**FONTE:**

Com base em precedentes da própria corte e do Supremo Tribunal Federal (STF), a Sexta Turma do Superior Tribunal de Justiça (STJ) deu provimento ao recurso interposto pela defesa da empresária Helga Irmengard Jutta Seibel – proprietária da fabricante de bebidas Cerpasa, sediada em Belém – para declarar ilícitos dois relatórios de inteligência financeira juntados ao inquérito que investiga suposta prática de lavagem de dinheiro.
Produzidos pelo Conselho de Controle de Atividades Financeiras (Coaf), os relatórios foram usados pela polícia ao fundamentar o pedido de autorização judicial para uma diligência de busca e apreensão contra a empresária.
Na decisão, tomada por maioria, o colegiado estabeleceu que a autoridade policial não pode solicitar relatórios de inteligência financeira diretamente ao Coaf, sem autorização da Justiça.
Segundo o ministro Antonio Saldanha Palheiro, relator do caso, esse entendimento não se confunde com a posição adotada em repercussão geral pelo STF, que, ao julgar o Recurso Extraordinário 1.055.941, considerou lícito o compartilhamento de informações por parte da unidade de inteligência financeira do Brasil – o Coaf – e da Receita Federal com os órgãos de persecução penal, mas em outras circunstâncias.
O recurso julgado pela Sexta Turma foi interposto contra decisão do Tribunal de Justiça do Pará (TJPA) que negou o habeas corpus com o qual a defesa pretendia ver declaradas a ilicitude dos relatórios e a nulidade das provas obtidas na busca e apreensão, o que poderia levar ao trancamento do inquérito.

**TAREFAS:**
[A] Reescreva em forma de lista o parágrafo da notícia que começa com "Com base em precedentes", mantendo os fatos principais.
[B] Por favor, reproduza da notícia o trecho de "Segundo o ministro" até "trancamento do inquérito.", sem nenhuma alteração.

**MATERIAL FORNECIDO:**
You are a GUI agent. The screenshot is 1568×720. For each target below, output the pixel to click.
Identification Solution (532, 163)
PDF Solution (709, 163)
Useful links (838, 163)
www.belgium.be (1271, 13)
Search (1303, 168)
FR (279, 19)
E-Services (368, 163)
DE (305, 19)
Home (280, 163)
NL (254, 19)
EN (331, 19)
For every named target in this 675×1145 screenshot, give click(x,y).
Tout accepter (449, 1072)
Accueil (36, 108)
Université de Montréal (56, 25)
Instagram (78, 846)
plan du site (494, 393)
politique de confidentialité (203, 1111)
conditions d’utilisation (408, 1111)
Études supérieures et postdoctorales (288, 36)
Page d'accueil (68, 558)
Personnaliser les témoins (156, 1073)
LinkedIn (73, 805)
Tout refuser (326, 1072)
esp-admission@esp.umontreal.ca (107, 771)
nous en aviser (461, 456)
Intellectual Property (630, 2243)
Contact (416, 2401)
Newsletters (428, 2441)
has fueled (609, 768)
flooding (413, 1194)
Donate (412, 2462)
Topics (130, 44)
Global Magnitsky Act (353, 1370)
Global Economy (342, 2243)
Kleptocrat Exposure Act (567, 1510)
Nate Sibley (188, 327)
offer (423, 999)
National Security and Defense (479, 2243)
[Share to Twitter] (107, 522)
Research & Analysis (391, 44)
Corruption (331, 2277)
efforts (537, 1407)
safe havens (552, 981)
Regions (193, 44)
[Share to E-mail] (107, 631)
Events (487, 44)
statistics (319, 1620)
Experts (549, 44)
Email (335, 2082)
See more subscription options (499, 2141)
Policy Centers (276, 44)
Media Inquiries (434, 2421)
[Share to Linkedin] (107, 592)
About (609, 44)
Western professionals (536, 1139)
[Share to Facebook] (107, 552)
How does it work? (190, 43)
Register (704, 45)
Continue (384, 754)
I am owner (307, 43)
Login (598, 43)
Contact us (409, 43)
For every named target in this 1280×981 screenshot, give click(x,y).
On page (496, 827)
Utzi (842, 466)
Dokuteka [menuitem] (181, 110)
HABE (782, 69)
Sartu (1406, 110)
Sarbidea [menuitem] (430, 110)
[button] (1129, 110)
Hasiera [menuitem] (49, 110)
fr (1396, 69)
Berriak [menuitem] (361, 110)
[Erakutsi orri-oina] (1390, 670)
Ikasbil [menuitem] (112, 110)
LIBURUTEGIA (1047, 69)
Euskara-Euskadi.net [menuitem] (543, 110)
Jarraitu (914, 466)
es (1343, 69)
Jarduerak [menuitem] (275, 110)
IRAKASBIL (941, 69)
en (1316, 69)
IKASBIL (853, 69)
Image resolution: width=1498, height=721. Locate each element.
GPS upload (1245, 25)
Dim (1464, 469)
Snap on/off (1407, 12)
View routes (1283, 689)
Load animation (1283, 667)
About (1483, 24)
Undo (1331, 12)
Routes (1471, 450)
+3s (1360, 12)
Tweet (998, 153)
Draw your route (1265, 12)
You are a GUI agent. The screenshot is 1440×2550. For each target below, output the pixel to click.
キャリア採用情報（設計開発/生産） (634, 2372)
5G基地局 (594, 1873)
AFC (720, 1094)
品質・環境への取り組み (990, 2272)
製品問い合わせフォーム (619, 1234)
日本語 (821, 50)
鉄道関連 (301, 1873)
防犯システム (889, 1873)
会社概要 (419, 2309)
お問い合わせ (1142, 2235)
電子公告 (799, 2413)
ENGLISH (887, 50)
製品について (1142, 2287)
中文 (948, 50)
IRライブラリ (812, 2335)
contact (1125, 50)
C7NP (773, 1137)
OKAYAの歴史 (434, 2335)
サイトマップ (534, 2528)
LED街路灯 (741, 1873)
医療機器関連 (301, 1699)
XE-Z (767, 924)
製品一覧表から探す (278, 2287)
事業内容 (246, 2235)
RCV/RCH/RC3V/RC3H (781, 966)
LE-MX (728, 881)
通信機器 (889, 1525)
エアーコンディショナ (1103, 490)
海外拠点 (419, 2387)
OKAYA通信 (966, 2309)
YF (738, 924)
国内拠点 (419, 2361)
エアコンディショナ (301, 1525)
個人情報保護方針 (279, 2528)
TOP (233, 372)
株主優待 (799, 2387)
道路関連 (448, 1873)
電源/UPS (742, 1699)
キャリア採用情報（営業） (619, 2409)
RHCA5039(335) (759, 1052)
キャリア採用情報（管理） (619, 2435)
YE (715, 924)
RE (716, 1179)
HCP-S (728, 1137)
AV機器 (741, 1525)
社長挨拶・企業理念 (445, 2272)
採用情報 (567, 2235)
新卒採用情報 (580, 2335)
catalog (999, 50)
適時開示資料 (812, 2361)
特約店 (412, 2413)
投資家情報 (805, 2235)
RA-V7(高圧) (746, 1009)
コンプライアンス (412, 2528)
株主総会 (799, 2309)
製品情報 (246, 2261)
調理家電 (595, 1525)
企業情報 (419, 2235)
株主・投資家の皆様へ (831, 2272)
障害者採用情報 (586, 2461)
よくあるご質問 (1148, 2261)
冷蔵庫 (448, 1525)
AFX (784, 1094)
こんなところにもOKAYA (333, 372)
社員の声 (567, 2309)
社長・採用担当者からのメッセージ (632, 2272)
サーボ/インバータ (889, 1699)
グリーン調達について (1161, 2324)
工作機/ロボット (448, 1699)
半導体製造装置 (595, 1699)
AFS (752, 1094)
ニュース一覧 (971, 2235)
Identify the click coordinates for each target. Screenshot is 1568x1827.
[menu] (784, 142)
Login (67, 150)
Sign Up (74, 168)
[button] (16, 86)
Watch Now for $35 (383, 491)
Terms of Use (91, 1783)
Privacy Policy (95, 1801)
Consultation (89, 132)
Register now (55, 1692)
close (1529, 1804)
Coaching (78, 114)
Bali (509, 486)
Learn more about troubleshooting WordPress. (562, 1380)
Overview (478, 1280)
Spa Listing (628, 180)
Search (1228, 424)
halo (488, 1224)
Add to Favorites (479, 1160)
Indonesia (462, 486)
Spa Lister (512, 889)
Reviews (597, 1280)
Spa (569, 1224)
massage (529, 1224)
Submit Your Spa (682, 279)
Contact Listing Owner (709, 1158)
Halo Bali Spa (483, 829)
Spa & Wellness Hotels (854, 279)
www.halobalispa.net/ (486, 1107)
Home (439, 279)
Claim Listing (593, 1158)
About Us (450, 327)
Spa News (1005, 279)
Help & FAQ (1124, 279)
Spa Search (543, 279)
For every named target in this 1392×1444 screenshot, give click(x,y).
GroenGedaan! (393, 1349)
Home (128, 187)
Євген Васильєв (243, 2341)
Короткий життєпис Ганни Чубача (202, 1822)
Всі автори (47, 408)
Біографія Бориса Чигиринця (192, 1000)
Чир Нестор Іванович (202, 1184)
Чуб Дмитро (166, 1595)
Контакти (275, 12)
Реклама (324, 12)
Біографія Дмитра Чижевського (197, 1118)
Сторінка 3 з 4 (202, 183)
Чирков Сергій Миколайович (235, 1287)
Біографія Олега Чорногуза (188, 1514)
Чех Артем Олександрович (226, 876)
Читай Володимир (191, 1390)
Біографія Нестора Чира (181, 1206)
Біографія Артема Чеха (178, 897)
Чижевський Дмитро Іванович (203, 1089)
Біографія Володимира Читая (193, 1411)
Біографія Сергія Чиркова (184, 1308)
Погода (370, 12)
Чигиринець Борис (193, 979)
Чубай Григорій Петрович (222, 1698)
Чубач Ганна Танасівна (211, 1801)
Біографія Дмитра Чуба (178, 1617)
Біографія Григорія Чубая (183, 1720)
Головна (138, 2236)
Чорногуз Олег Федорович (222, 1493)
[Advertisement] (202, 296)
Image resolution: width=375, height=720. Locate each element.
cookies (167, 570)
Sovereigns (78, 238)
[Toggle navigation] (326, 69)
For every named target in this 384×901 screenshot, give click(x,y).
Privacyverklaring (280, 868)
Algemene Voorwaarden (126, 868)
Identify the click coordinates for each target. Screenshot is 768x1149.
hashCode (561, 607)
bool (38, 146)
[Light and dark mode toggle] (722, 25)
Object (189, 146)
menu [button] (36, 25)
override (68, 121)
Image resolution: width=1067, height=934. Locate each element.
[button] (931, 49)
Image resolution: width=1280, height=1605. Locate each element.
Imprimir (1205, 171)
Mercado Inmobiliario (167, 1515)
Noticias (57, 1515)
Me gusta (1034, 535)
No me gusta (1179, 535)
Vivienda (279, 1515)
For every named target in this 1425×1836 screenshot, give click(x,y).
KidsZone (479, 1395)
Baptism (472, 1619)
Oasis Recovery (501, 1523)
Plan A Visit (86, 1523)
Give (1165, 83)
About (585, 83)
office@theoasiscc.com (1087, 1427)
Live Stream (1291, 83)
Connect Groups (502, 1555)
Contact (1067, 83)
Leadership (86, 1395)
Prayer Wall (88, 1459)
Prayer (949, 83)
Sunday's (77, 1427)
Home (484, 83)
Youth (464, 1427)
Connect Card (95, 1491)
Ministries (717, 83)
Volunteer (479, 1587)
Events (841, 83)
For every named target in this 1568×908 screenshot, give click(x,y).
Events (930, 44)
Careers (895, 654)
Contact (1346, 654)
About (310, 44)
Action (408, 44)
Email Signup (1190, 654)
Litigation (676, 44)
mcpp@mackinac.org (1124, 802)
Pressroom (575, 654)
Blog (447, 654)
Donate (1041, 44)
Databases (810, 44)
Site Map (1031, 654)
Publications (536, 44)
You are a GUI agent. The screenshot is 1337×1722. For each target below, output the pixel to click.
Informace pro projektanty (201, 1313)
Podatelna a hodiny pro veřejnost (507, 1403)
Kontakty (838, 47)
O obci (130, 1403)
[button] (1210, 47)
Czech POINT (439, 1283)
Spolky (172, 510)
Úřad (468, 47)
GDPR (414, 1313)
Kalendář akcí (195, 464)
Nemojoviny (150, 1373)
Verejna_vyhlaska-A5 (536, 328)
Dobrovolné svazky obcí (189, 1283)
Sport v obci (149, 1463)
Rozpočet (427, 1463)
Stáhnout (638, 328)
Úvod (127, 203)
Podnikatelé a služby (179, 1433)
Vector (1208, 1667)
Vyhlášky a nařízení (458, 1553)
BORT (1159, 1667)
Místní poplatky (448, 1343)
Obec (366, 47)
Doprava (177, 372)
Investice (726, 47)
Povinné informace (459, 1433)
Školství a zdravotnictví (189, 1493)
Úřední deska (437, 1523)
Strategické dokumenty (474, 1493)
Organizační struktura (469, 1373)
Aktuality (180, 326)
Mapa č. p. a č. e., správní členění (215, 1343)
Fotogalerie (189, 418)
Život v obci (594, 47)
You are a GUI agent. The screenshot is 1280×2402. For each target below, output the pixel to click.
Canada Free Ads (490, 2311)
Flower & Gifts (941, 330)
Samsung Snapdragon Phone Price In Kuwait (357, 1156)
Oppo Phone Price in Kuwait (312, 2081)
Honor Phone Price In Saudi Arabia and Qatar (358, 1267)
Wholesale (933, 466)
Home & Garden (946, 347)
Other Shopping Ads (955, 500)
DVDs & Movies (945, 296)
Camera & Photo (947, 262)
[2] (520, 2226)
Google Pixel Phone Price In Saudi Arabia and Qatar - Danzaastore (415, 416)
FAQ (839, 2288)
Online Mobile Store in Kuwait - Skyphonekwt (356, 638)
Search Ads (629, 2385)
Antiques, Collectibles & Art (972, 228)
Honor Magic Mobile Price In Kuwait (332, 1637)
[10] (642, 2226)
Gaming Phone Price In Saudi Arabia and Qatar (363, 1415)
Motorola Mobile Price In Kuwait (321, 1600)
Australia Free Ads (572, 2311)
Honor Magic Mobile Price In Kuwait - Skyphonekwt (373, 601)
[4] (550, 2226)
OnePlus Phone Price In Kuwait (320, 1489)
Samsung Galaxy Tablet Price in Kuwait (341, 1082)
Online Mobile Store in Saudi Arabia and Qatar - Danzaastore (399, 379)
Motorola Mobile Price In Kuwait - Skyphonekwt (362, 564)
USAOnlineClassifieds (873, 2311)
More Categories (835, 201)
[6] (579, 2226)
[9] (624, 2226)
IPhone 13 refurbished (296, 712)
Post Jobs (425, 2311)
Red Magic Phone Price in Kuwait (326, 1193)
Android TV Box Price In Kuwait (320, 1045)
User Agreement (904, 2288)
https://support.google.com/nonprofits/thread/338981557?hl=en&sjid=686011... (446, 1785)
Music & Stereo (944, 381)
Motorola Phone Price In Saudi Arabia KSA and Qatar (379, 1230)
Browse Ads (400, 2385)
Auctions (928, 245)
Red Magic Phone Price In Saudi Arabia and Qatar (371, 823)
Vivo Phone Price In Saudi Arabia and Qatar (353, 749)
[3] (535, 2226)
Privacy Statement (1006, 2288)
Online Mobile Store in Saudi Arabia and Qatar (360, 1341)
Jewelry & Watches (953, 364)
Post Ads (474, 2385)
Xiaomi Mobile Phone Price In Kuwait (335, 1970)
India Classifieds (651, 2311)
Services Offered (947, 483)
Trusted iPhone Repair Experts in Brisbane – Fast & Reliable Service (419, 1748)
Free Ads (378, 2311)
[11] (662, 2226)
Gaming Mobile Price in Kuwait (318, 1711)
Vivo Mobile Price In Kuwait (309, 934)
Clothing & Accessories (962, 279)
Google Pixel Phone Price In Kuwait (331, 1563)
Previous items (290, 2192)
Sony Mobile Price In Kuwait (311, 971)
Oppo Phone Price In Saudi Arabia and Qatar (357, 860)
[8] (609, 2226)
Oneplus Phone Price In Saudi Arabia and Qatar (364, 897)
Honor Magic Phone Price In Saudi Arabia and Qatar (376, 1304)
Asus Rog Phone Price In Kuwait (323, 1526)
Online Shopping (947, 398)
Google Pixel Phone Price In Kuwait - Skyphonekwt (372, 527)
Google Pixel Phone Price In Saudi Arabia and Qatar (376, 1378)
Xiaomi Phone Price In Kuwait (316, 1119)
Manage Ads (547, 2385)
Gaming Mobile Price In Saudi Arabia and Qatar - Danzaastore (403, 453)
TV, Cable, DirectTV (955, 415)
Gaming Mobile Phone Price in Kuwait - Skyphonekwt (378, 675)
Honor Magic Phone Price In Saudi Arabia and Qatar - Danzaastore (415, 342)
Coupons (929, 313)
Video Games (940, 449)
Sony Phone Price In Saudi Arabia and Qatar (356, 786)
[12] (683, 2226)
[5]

**RESPOSTAS POR TAREFA:**
[A]
- A Sexta Turma do STJ se baseou em precedentes da própria corte e do STF.
- A turma deu provimento ao recurso da defesa da empresária Helga Irmengard Jutta Seibel.
- A empresária é proprietária da Cerpasa, fabricante de bebidas sediada em Belém.
- A decisão declarou ilícitos dois relatórios de inteligência financeira juntados ao inquérito.
- O inquérito investiga suposta prática de lavagem de dinheiro.

[B]
Segundo o ministro Antonio Saldanha Palheiro, relator do caso, esse entendimento não se confunde com a posição adotada em repercussão geral pelo STF, que, ao julgar o Recurso Extraordinário 1.055.941, considerou lícito o compartilhamento de informações por parte da unidade de inteligência financeira do Brasil – o Coaf – e da Receita Federal com os órgãos de persecução penal, mas em outras circunstâncias.
O recurso julgado pela Sexta Turma foi interposto contra decisão do Tribunal de Justiça do Pará (TJPA) que negou o habeas corpus com o qual a defesa pretendia ver declaradas a ilicitude dos relatórios e a nulidade das provas obtidas na busca e apreensão, o que poderia levar ao trancamento do inquérito.